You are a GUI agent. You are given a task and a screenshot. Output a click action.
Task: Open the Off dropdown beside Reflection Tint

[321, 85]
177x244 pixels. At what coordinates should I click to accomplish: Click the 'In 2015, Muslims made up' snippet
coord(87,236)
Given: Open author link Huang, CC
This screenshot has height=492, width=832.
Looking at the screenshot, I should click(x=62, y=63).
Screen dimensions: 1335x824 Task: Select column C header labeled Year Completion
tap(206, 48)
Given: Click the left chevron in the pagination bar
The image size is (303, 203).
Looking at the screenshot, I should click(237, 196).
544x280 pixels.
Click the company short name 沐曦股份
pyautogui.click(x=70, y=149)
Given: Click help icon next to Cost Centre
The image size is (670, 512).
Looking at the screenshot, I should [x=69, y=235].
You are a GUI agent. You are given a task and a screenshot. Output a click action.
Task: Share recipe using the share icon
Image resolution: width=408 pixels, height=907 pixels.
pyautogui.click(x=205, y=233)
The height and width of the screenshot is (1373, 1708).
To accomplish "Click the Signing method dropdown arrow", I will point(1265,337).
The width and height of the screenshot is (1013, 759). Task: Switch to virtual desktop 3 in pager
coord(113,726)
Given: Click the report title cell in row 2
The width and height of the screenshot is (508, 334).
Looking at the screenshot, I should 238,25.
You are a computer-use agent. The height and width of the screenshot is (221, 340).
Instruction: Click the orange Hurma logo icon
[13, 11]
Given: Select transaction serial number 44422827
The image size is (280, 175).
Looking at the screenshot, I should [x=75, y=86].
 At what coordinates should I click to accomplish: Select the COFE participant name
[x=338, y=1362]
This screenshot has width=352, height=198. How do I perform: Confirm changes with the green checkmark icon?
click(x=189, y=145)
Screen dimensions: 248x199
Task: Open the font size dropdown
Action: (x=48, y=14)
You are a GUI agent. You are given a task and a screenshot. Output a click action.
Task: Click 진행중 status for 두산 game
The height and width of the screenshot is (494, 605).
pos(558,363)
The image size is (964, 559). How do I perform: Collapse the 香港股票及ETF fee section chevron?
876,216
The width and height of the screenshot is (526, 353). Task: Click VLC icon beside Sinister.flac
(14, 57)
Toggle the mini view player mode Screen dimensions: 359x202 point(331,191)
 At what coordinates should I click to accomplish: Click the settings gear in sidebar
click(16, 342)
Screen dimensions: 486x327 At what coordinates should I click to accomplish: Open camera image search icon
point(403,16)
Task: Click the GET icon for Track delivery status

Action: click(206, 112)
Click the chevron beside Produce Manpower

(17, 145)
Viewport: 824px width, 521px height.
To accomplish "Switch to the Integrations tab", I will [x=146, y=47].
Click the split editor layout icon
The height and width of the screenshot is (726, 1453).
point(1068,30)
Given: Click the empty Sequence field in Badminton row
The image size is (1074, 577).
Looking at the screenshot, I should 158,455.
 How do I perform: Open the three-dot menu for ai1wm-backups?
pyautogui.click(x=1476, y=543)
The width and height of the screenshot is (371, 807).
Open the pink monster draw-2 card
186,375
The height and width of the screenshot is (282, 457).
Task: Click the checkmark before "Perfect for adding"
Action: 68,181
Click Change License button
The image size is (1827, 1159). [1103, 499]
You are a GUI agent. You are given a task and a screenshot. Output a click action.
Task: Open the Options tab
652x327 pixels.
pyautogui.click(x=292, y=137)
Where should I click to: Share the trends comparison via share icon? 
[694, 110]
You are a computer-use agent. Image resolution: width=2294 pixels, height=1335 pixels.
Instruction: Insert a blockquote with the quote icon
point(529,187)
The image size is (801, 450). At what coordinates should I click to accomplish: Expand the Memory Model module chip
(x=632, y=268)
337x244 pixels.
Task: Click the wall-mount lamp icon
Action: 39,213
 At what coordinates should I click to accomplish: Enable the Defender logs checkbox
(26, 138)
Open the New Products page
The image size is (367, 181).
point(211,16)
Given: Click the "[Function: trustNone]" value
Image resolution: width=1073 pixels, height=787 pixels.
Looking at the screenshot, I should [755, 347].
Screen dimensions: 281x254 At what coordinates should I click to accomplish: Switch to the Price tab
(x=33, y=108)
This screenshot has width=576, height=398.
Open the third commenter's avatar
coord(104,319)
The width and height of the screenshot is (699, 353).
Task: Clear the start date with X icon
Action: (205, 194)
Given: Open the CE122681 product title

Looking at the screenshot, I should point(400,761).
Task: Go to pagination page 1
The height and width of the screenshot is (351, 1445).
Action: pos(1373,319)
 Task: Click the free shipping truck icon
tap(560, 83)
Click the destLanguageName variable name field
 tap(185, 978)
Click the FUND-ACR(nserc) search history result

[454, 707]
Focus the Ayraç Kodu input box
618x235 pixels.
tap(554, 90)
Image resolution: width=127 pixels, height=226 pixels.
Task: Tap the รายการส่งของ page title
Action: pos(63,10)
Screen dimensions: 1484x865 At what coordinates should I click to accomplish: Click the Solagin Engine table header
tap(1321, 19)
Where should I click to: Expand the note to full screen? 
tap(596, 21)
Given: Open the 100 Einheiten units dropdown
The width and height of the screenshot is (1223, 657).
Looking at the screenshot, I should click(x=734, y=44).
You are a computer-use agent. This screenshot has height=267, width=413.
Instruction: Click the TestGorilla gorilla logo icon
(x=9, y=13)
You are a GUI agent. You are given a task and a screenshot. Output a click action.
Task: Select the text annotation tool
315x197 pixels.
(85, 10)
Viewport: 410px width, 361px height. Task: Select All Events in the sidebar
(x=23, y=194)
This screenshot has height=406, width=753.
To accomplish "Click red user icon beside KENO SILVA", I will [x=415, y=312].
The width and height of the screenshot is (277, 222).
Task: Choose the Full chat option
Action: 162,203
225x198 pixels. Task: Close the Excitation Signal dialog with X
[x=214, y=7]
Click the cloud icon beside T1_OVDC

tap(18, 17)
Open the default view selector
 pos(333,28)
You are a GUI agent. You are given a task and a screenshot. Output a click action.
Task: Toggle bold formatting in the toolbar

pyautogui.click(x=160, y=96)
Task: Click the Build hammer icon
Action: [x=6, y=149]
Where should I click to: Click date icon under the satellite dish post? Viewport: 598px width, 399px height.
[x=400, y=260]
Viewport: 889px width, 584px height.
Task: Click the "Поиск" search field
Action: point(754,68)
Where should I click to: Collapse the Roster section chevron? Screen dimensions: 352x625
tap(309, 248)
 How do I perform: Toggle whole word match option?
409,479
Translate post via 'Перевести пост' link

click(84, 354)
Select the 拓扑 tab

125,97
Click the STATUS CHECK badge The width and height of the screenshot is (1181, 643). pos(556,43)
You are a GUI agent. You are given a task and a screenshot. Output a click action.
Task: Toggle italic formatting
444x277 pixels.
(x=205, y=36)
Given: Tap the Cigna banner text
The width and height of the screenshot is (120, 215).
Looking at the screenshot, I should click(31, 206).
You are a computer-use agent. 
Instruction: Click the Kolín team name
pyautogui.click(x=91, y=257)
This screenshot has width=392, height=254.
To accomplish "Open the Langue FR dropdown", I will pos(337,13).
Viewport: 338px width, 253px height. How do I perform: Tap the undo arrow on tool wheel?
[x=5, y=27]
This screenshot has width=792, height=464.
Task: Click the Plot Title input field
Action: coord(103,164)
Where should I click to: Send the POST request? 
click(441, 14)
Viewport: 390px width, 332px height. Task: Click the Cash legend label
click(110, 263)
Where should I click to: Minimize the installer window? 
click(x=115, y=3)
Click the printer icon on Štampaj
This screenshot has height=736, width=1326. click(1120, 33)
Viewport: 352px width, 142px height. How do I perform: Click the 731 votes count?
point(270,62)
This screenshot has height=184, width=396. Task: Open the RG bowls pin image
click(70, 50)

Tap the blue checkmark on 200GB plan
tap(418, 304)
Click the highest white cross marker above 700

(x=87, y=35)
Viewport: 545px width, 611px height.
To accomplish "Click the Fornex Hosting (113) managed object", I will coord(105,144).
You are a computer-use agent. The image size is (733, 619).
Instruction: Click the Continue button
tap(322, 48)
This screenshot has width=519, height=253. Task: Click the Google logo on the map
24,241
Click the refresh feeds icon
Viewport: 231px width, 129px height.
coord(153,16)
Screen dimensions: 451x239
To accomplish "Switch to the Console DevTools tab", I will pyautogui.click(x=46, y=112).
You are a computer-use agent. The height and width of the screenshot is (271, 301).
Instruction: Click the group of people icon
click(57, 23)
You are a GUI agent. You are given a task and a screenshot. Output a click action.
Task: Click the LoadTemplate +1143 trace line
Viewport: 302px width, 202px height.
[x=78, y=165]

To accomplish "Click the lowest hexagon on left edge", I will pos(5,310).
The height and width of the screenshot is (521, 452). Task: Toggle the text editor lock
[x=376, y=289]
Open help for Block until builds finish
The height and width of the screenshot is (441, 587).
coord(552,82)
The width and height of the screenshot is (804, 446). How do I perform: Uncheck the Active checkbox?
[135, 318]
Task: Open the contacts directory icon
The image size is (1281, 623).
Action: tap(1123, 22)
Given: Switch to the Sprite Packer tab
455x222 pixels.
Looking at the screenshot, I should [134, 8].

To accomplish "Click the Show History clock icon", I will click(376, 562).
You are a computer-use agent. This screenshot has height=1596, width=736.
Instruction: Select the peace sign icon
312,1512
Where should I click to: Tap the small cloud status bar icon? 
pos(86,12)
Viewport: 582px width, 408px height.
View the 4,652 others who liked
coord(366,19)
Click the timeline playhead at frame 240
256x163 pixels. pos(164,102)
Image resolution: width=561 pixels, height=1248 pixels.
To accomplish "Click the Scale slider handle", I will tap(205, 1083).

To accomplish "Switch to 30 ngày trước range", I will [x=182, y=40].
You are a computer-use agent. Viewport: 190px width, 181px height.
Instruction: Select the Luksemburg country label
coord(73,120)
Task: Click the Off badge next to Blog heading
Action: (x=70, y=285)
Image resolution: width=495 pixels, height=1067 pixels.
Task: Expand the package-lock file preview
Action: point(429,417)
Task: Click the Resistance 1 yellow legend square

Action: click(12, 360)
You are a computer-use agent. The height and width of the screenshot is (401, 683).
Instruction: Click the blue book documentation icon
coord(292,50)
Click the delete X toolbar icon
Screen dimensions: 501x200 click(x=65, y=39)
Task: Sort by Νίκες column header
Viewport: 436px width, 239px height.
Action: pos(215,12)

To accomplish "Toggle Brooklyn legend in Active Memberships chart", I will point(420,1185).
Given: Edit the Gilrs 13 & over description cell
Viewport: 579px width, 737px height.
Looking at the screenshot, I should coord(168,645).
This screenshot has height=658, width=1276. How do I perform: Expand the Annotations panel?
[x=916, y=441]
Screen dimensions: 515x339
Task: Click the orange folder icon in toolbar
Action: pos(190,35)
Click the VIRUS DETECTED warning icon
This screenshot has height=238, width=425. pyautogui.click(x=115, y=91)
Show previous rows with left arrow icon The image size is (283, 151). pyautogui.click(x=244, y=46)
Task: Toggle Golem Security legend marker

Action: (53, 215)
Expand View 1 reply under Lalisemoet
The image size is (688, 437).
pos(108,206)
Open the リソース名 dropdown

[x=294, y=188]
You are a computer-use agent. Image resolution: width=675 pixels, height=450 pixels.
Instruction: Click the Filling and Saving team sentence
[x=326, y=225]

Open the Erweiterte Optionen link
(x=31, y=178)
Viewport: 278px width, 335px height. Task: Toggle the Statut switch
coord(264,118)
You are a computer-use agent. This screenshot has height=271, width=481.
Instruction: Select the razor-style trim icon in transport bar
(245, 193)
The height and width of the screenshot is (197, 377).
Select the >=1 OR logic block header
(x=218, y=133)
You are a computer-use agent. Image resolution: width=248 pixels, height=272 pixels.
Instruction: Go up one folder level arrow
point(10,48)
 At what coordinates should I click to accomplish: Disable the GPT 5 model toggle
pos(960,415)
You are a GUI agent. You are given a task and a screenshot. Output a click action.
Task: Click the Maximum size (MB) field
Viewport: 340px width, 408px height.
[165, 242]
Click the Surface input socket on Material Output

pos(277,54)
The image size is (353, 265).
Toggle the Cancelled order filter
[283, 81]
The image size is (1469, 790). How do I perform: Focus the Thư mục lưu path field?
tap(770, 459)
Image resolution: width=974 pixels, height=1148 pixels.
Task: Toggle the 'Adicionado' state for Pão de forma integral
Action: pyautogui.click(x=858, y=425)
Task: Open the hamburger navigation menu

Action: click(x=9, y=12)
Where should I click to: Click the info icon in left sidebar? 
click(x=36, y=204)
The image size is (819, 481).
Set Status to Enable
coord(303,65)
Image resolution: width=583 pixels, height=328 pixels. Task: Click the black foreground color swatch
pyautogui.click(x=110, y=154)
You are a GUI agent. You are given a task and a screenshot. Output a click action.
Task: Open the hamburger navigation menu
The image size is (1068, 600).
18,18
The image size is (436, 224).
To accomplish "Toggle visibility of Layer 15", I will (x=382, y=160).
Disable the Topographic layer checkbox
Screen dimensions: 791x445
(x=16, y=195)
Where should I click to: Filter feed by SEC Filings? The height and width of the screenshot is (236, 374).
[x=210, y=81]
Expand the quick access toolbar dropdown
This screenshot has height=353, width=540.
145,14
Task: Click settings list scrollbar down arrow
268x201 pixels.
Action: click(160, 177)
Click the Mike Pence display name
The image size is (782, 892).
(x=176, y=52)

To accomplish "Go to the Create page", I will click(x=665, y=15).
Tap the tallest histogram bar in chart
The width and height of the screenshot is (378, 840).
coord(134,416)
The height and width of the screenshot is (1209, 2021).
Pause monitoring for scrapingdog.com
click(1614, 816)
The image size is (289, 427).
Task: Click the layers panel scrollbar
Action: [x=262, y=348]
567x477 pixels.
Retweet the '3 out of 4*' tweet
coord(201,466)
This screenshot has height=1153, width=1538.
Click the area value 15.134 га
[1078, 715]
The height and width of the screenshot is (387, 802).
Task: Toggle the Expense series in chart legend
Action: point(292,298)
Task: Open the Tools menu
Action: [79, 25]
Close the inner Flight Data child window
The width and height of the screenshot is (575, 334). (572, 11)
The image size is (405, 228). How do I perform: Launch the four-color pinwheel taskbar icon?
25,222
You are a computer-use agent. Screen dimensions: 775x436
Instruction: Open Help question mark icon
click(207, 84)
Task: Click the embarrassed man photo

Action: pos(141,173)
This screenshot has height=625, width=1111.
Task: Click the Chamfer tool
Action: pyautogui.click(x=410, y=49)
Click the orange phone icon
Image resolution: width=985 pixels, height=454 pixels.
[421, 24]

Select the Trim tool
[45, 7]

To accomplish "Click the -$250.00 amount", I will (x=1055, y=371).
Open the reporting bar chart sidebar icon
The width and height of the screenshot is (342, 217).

## ASSIGNMENT
Give back exactly the lines above, from the line containing "Viewport: 390px width, 332px" through the line containing "You are a computer-use agent. The image", with both end lines and nothing more.

## ANSWER SPACE
Viewport: 390px width, 332px height. Task: Click the Cash legend label
click(110, 263)
Where should I click to: Minimize the installer window? 
click(x=115, y=3)
Click the printer icon on Štampaj
This screenshot has height=736, width=1326. click(1120, 33)
Viewport: 352px width, 142px height. How do I perform: Click the 731 votes count?
point(270,62)
This screenshot has height=184, width=396. Task: Open the RG bowls pin image
click(70, 50)

Tap the blue checkmark on 200GB plan
tap(418, 304)
Click the highest white cross marker above 700

(x=87, y=35)
Viewport: 545px width, 611px height.
To accomplish "Click the Fornex Hosting (113) managed object", I will coord(105,144).
You are a computer-use agent. The image size is (733, 619).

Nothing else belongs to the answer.